Fluorescence detection is already in use during surgery. Surgeons can use instruments to detect dyes in the blood that make the blood glow. This is meant to help surgical teams find blood vessels or detect successful perfusion of tissues during transplant. In addition to the non-targeted dye to detect blood flow, there has been a revolution in the development of chemical dyes that can bind to specific cancer cells over the past two decades. This has led to quite a variety in how such reporters bind, the cell types they bind to, and the light the reporters emit.
“It’s a field that’s up and coming really fast right now,” says biochemist Matthew Bogyo, senior author on the review. “Most people have no idea this stuff can be done, its sounds like science fiction, but we’re less than a decade away from this becoming standard practice.”

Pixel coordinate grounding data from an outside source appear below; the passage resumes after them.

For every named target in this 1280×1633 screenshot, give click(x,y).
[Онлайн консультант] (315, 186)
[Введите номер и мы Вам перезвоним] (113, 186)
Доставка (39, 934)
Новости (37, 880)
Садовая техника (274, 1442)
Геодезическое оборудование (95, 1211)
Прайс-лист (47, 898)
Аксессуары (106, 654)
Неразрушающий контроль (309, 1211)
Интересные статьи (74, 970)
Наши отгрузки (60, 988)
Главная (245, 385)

Molecular imaging is a major focus of Bogyo’s lab at the Stanford University School of Medicine. Since 2003, he and his team have been working on chemical agents that can target enzymes (proteases) that are specifically secreted by cancer cells. The light that these optical probes emit can then be picked up by cameras that can see light that penetrates through skin and tissues. In 2008, Bogyo co-founded a company, Akrotome Imaging, to help translate some of his lab’s discoveries into the clinic.

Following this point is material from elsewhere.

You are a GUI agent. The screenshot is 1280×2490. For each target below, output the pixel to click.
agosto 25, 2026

From Bogyo’s perspective, some of the barriers to moving this early stage research along faster are the costs to funding larger phase II and III clinical trials, as well as questions around what the regulatory path will be like. Another unknown is whether these fluorescent dyes will work for all types of tumors.
“Ideally, we’d like a silver bullet that can light up any lesions that you want to remove,” Bogyo says. “The proteases my lab works on tend to be involved in any kind of inflammatory process, but other agents are more specific–say, looking at markers only upregulated in prostate cancer.”
However they work, having precise optical probes for cancer working in the operating room is predicted to help in two ways: by cutting the cost of having to do repeat tumor removal surgeries because more surgeries will be successful the first time, and most importantly, by helping improve patient outcomes.